▸ **PROBLEM TO SOLVE**
Exact repetition of every entry is required.

▸ **TASK INPUT**
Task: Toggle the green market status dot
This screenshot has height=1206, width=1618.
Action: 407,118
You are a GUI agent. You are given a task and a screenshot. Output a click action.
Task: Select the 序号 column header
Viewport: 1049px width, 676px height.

▸ **YOUR RESPONSE**
Task: Toggle the green market status dot
This screenshot has height=1206, width=1618.
Action: 407,118
You are a GUI agent. You are given a task and a screenshot. Output a click action.
Task: Select the 序号 column header
Viewport: 1049px width, 676px height.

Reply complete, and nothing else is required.